The Oregon Health Authority said there were 43 cases last year in Oregon, and the Washington Health Department said there were at least 56 linked to a specific strain of the bacteria called Salmonella Heidelberg, the Associated Press reported. There were no deaths.
Foster Farms issued a statement concerning food safety concerns centered around the outbreak: “The safety and quality of our poultry products is Foster Farms' utmost priority. There is no recall in effect for any brand of chicken related to the Oregon Health Authority announcement as it is widely known that all raw chicken must be responsibly handled and properly prepared to ensure safety and quality. All raw chicken, like all raw meats, can contain bacteria that can be harmful to human health. For this reason, all raw chicken must be fully cooked to ensure safety and quality. Bacteria on food, including Salmonella, are fully eliminated and present no risk with proper storage, handling and preparation.
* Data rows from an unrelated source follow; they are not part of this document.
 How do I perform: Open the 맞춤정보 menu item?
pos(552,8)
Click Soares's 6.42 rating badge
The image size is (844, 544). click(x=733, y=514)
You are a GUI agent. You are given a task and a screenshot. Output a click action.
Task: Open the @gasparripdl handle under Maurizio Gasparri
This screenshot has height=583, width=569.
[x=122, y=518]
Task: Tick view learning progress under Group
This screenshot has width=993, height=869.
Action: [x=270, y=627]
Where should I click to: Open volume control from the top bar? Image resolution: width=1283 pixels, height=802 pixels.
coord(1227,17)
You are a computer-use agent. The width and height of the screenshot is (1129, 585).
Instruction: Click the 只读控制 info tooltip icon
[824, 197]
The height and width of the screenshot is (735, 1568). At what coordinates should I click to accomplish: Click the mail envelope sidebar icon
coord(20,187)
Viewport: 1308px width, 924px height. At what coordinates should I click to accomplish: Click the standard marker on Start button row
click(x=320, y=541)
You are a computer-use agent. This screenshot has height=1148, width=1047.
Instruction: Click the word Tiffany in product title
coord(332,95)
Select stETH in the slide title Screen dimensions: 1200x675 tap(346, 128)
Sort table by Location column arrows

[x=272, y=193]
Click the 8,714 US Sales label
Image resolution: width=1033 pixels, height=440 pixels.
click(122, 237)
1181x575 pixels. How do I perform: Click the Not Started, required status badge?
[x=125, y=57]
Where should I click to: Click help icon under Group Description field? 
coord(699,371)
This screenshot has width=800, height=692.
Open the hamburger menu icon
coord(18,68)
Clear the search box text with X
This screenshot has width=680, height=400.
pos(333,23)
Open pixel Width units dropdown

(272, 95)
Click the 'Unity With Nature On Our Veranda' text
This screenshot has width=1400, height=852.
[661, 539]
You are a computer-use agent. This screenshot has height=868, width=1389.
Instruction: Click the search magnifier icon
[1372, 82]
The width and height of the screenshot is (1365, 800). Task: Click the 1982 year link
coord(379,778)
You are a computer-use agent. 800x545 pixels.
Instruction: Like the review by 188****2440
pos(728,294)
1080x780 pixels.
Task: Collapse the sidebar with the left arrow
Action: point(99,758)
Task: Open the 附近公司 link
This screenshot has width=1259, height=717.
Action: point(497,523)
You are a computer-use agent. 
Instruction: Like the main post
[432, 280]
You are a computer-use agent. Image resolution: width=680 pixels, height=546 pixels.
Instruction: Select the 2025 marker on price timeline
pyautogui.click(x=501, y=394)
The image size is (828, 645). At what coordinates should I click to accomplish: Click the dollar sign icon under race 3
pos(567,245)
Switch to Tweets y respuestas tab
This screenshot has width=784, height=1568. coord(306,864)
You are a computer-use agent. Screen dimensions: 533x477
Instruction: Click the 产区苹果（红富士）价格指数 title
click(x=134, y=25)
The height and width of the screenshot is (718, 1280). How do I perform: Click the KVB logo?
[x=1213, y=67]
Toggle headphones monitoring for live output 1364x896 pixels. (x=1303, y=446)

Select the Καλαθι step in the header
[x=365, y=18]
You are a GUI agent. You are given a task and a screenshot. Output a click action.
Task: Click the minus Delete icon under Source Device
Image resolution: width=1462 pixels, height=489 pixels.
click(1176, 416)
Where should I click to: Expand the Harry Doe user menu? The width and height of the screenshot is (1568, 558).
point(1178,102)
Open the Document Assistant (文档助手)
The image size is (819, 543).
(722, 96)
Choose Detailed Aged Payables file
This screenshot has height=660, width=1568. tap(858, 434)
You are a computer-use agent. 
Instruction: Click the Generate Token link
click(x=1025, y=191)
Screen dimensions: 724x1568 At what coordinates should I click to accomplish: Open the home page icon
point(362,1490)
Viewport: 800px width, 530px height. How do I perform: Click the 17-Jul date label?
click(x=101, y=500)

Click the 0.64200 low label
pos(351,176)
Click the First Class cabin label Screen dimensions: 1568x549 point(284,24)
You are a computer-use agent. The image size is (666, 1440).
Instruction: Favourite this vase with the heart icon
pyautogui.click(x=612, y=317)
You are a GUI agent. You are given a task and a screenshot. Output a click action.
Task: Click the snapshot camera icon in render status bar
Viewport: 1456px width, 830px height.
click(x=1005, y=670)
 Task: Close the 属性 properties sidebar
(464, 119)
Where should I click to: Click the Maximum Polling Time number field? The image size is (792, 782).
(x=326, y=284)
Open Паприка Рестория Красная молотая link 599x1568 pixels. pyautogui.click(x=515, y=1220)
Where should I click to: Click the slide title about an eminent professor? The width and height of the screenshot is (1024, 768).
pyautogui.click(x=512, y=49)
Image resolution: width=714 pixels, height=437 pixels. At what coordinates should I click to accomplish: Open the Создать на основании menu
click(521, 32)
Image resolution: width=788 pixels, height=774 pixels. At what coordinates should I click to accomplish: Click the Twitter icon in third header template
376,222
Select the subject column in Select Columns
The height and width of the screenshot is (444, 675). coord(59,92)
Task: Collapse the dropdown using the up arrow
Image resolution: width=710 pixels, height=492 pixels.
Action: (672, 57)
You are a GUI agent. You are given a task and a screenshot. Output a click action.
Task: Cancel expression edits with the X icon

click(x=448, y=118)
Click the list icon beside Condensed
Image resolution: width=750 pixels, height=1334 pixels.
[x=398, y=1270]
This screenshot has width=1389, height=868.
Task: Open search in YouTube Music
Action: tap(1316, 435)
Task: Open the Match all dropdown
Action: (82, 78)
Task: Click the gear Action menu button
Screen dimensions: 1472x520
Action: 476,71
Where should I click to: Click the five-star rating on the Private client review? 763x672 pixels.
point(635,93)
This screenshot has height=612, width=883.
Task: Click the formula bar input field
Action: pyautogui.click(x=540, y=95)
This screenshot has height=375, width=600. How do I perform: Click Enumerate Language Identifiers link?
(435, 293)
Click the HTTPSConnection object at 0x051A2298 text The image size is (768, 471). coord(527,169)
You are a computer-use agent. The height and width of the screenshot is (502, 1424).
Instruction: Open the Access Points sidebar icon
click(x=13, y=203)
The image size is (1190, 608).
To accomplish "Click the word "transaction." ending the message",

Foster Farms does everything it can to ensure the safety of our poultry products within our facilities and our testing results demonstrate excellence. However, there is always room to provide more education and awareness about food safety practices. We want all consumers to have a safe and satisfying experience with chicken products.”
Health departments in both states reiterated the need for consumers to take care in handling and cooking chicken. Salmonella is common on all chicken, not just Foster Farms products, the agencies stated. Also, cross-contamination onto other foods is possible.